Teil 2: Der Berater
Gerbert von Aurillac war 40 und fühlte sich zu Höherem berufen. Das Kind einfacher Eltern hatte bereits einen Kaiser unterrichtet, war berühmt für seine scharfzüngigen Reden, seine mathematischen und astronomischen Kenntnisse. Doch jetzt war er schon seit einigen Jahren Leiter der Domschule von Reims und im Nebenjob Sekretär und Diplomat in Diensten des Reimser Erzbischofs. Zweifellos hoch angesehene Positionen, aber Gerbert hatte nicht vor, sein Leben als Lehrer zu beschließen.

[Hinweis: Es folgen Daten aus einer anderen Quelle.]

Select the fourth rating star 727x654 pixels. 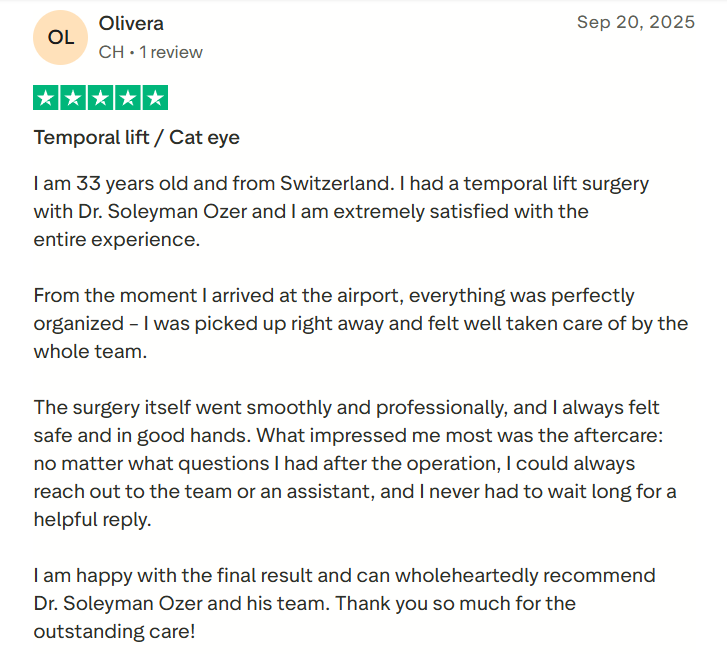[x=127, y=98]
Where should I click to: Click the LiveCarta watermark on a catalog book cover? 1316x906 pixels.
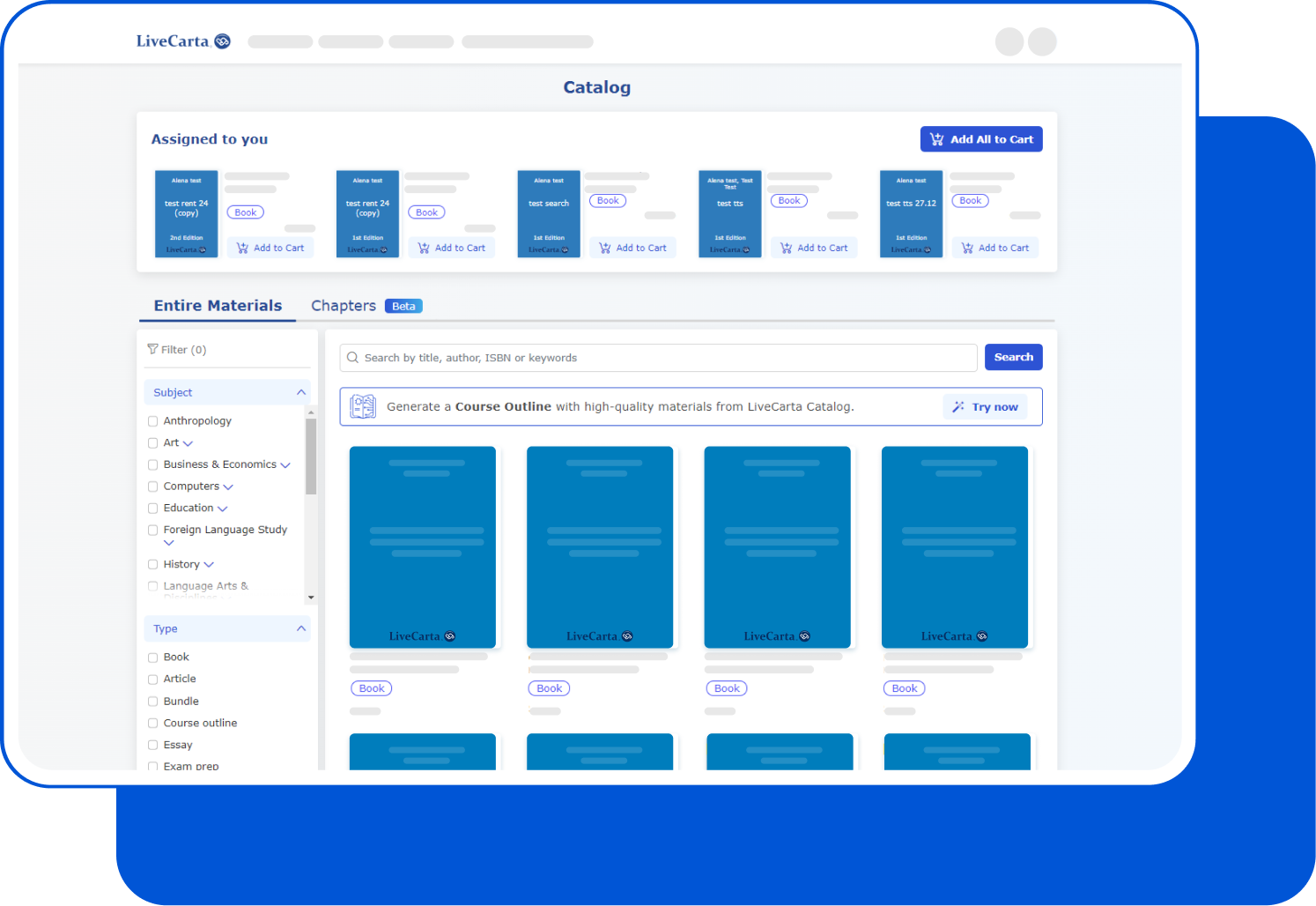pos(423,635)
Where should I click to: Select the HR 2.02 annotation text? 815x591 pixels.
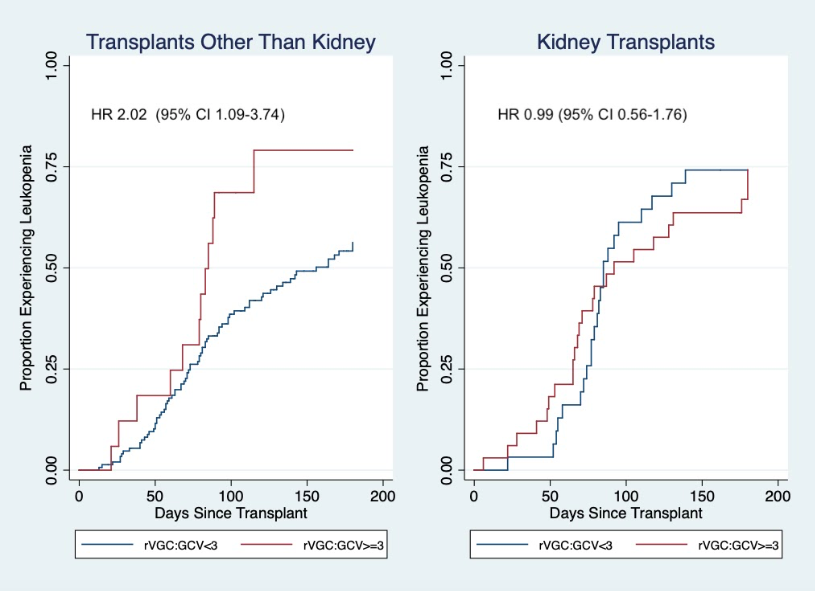click(188, 114)
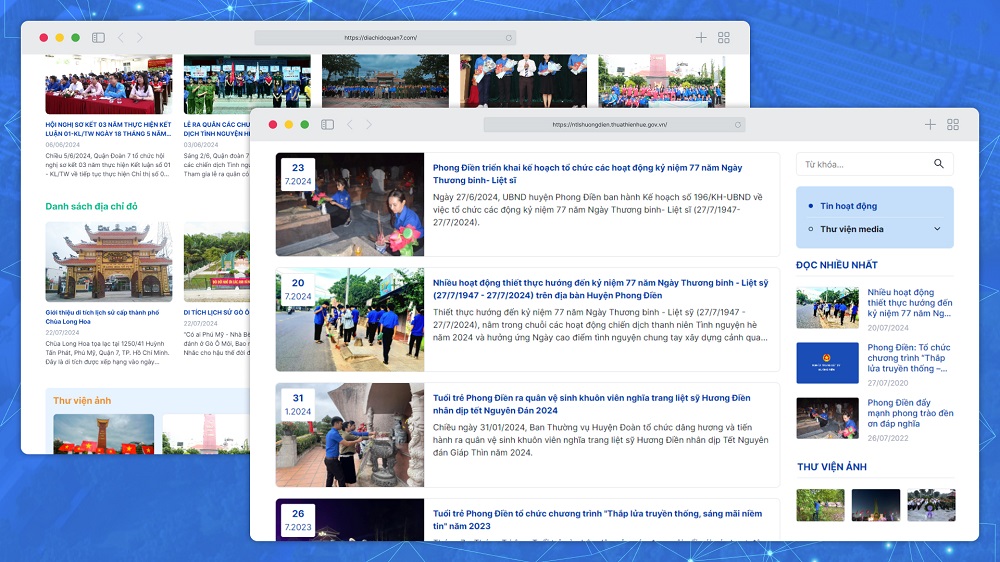Open article Tuổi trẻ Phong Điền Tết Nguyên Đán 2024
1000x562 pixels.
(x=592, y=403)
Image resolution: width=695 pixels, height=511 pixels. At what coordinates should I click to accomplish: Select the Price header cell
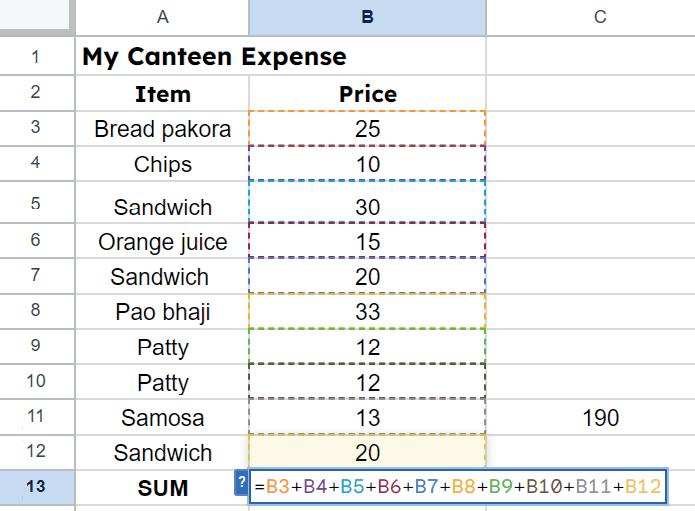pyautogui.click(x=367, y=94)
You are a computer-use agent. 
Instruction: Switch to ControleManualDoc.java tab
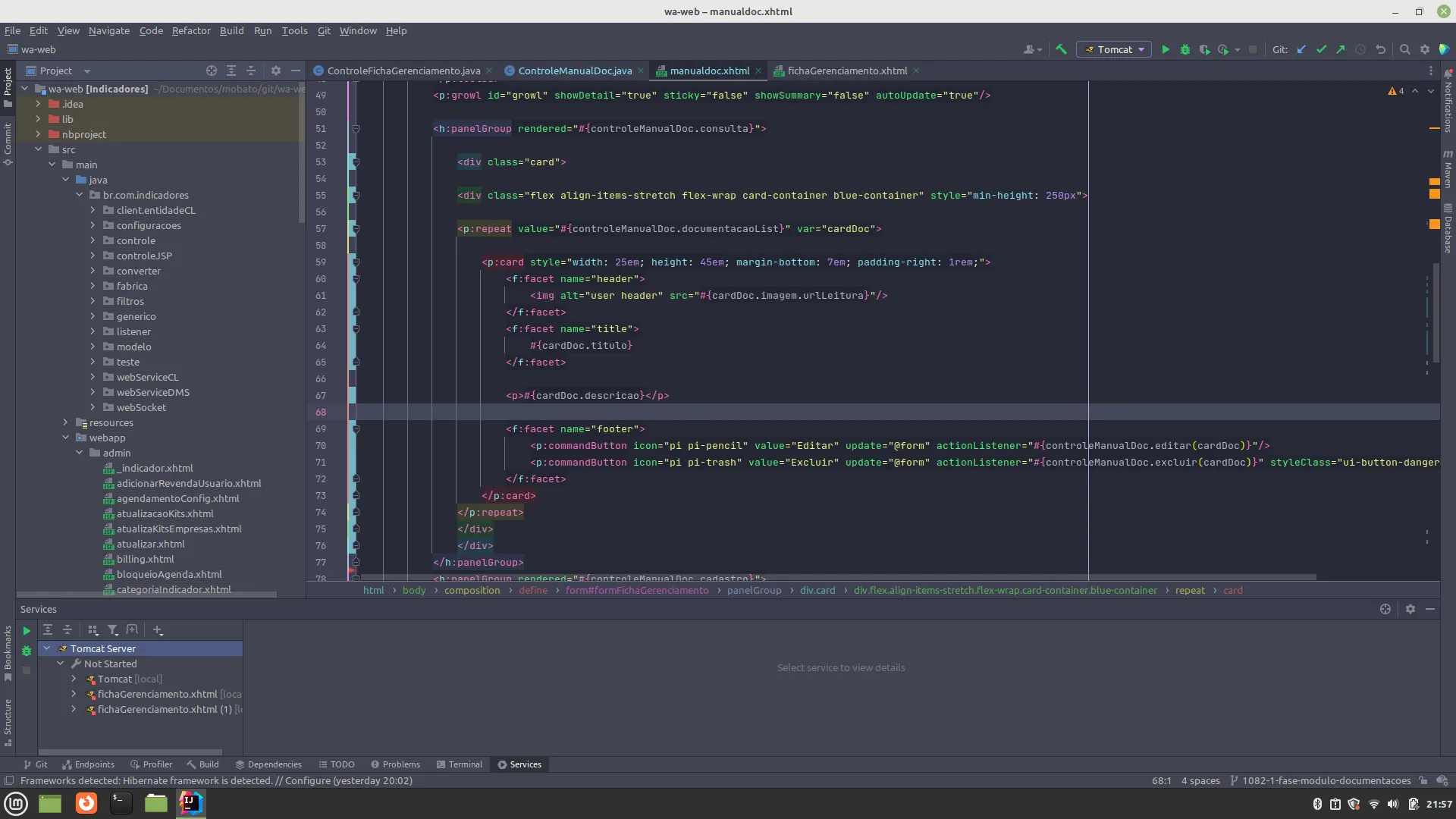coord(574,71)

Ein verhängnisvoller Karrieresprung
Gerbert wollte selbst Erzbischof von Reims werden. Reims war nicht irgendeine Diözese, hier wurden Könige gekrönt. 989 starb der alte Erzbischof Adalbero und Gerbert konnte sich gute Chancen auf seine Nachfolge ausrechnen. Doch die Neubesetzung wurde zu einer Machtfrage zwischen den um den westfränkischen Königsthron konkurrierenden Familien der Karolinger und Kapetinger. Mit Hilfe des neuen kapetingischen Königs Hugo erhielt der illegitime Karolinger Arnulf den Posten. Doch Arnulf verriet Hugo, wurde anschließend selbst verraten, kam in Haft und wurde von einer Synode westfränkischer Bischöfe abgesetzt. Das war nicht so ganz comme il faut, auch wenn Gerbert, der jetzt endlich (wir schreiben das Jahr 991) Erzbischof von Reims wurde, wortgewandt seine eigene Sache vertrat. Reims lag Gerbert nicht gerade zu Füßen. Der Papst fühlte sich übergangen und war sowieso dagegen.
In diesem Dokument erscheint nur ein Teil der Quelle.